Referring to FIGS. 2 and 3, the probe set 20 preferably includes an adhesive layer (preferably a pressure sensitive adhesive) 50 for facilitating attachment of the probe set 20 to a surface of a container 100 that defines an enclosed space 109 whose analyte volume fraction (V_A) (e.g., Y_O2) is to be measured, with the photoluminescent solid state composition 30 on each probe 21 and 22 facing outward from the container 100 through an area of the container 100 that is transparent or translucent to radiation at the excitation and emission wavelengths of the dye 31 in the photoluminescent solid state compositions 30 forming the first 21 and second 22 probes. The adhesive 60 may, but should not cover the photoluminescent solid state compositions 30.

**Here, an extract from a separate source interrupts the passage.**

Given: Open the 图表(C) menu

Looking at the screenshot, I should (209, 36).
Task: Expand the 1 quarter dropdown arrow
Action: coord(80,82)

The materials of construction can be selected to provide the probe set 20 with an appropriate balancing of cost and useful lifespan. Generally, the probe set 20 should be constructed to ensure a useful lifespan of at least two to three months, preferably six to twelve months, for purposes of allowing the probe set 20 to be retained in inventory for several months prior to use and providing a probe set 20 that can remain effective from a few weeks to a few months after it has been deployed in a hermetically sealed package or container 100.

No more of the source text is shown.